PARTS OF THE EXERCISE
1/ In the article on proposed Russian naming restrictions, condense the paragraph beginning "Last week, “Rossiiskaya gazeta” reported" into a shorter version that keeps its main facts.
2/ Quote, without alteration, everything in the article on proposed Russian naming restrictions from "In the Orthodox" down to "and political traditions.)".

Paul
Goble
Staunton, November 10 – Some members
of the Russian Duma want to take a step that even the Soviet government never
did: they want to prevent the residents of the Russian Federation from giving
their children names that someone in authority deems “ahistorical” or “inappropriate.”
Thirty years ago, the author of the
standard five-volume dictionary of Russian family names created a stir when he
published an article in “Literaturnaya gazeta” saying that Russian parents
should not call their children “Elektrifikatsiya” or other exotic names like
those used in the early Soviet period.
But even then, this was viewed as
nothing more than the expression of a preference, like the handbooks of
possible names that Soviet parents could purchase in a bookstore or consult at
a registration office, and while the practice of giving people names like “Melsor”
for “Marx-Engels-Lenin-Stalin-October revolution” declined, it did not
disappear.
Last week, “Rossiiskaya gazeta” reported
that a group of Duma deputies is drafting legislation that would create a list
of names that parents in the Russian Federation would be allowed to give their
children, apparently prompted by a report that one family had named their child
“Lucifer” (rg.ru/2014/11/06/proekt.html).
Viktoriya Pashkova, a lawyer who is
helping to draft the legislation, said that this was no more than what many
other countries like Germany and Sweden have long done, and she pointed out
that Belarus bans names “which contradict the norms of morality and the
national traditions” of that country.
Now, Archpriest Gennady Belovolov,
the director of the Ionna Kronshtad House Museum and an influential Russian
Orthodox commentator, has weighed in on the issue, arguing that such
legislation is needed now when he says a war is going on against Russia’s
national identity (ruskline.ru/news_rl/2014/11/10/russkim_imenam_nuzhna_ohrannaya_gramota/).
An individual’s name is “the
spiritual passport of the individual,” he argues, and must reflect the national
and religious traditions of his country.
At a time when Russian passports do not indicate the nationality or
religious faith of their bearers, names must serve the purpose of identifying
and reinforcing national identity.
In the Orthodox tradition, parents
choose names from those of the saints because “a Christian name testifies above
all that [the individual] is a Christian and a member of the Church.” But these
names, especially when there is “a war against Russia,” show his or her “membership
in the Russian people.”
(Neither of these reports specify
whether there will be special lists for members of non-Russians, who form
nearly a quarter of the population and who have different religious, cultural
and political traditions.)

DATASET SECTION

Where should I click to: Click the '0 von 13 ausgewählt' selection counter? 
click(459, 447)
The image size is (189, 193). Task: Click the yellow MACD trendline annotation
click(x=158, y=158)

ANSWERS TO THE EXERCISE
1/ “Rossiiskaya gazeta” reported last week that Duma deputies are drafting a bill to set a list of names that parents in the Russian Federation could give their children. The effort was apparently prompted by a report of one family naming their child “Lucifer.”

2/
In the Orthodox tradition, parents
choose names from those of the saints because “a Christian name testifies above
all that [the individual] is a Christian and a member of the Church.” But these
names, especially when there is “a war against Russia,” show his or her “membership
in the Russian people.”
(Neither of these reports specify
whether there will be special lists for members of non-Russians, who form
nearly a quarter of the population and who have different religious, cultural
and political traditions.)